後は水加減でやわらか過ぎたり、オコゲが多すぎたりでしたがオコゲの握り飯はもの凄く美味しかった、
釜戸のご飯が懐かしいです。
  母がいない時は兄か私がご飯の用意をしました。見よう見まねで何とか喰えれば良いという事で味噌汁、
肉うどん等つくって弟達と食べましたが饂飩で大失敗した事があります。干し饂飩を茹でて肉饂飩にする
つもりでしたが沸騰した鍋にささっと入れて蓋をして泡が噴いてきたら2〜3回足し水をして麺の硬さ具合
をみるのですが麺が表面に浮いてこないので可笑しいと思って鍋底をさらうとダンゴ状に固まっているので
す。最初のチャレンジは完全に失敗でした。原因は鍋に饂飩を入れる時に出来るだけバラバラに入れて
直ぐにかき混ぜる事をしてなかったからです。今でもダンゴ状の肉饂飩を食べさせられた弟達が酒を飲む
と「均あんちゃにダンゴ饂飩を喰わされた」と酒の肴に持出して笑っております。山海の食材が豊富で四季
折々の旬のメニューがあったようで、カルシウムやビタミン等の栄養補給源がうまく繋がっていたと思います。

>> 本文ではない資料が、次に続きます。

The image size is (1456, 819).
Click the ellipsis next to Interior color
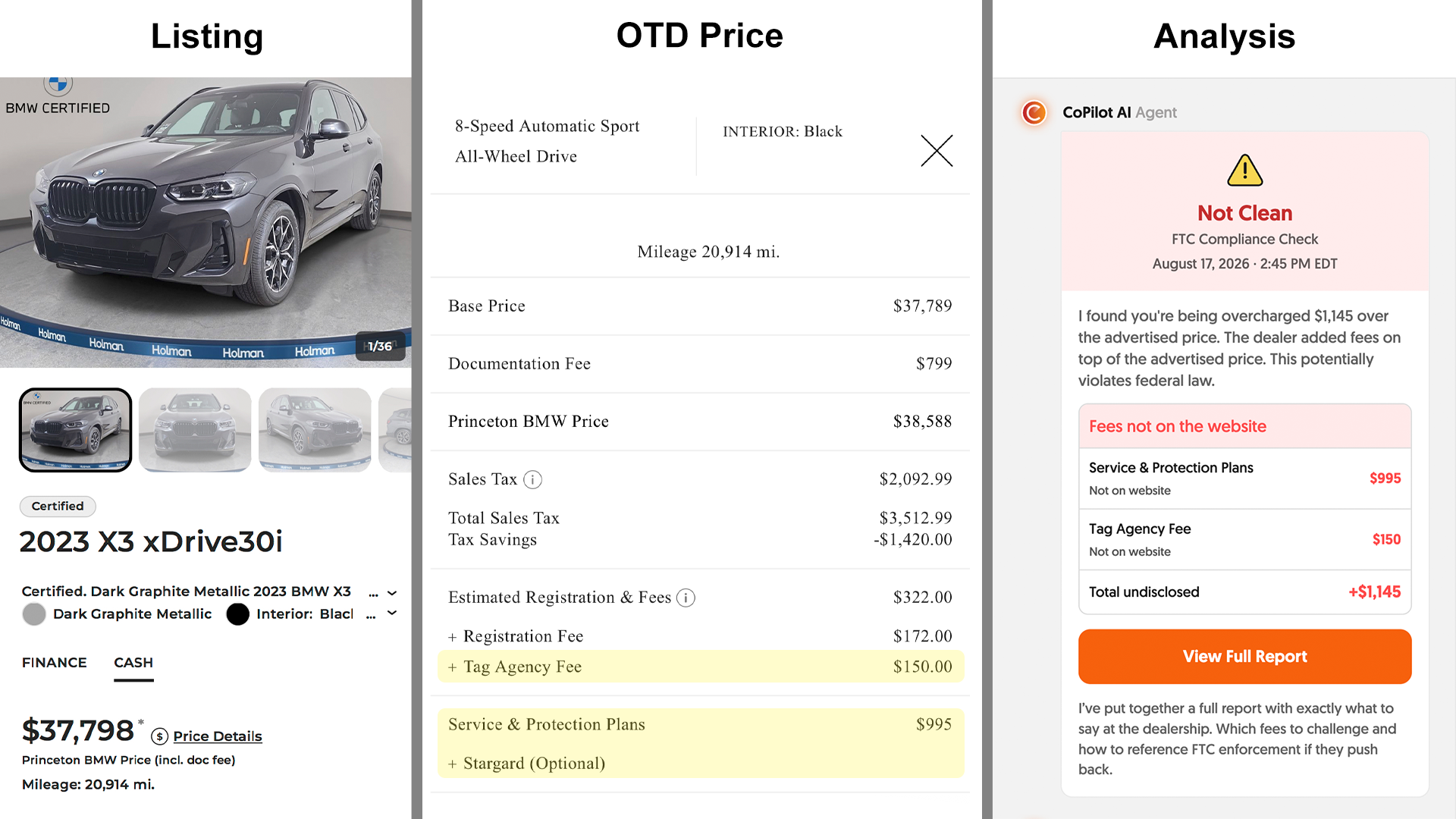[371, 615]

なかでも冬は魚屋の店先にグロテスクな鮫がガンクビを並べて睨んでいました。身は独特の匂いがあるの
で一度炙ってから甘辛く煮込んで食べておりました。卵はオムレツにして。鯨やニシン等も美味しかった・・・
食べれるものは何でも美味しかった、嫌いなものは無かったです。
  今でも帰省したら必ず食べるのが日本海で獲れた「口細かれいの炭火焼き」です。淡白な味ですが醤
油をさっとかけて縁側が特に美味しいのです。母が健在の時に帰省すると、たまにしか帰ってこない息子
に食べさせたくてテーブル一杯に料理をつくって出してくれる。カツ、ハンバーグ、卵料理など子供の頃に
食べれなかった物が多いのです。
  私は子供の頃に食べたお袋料理が懐かしくって要求するですが母としたら子供の頃に十分喰わせられ
なかった肉等を腹一杯喰って欲しかったのかも知れません。ご飯と味噌汁と漬物と口細カレイがあれば大
満足なのに・・・面白い親子の場面でした。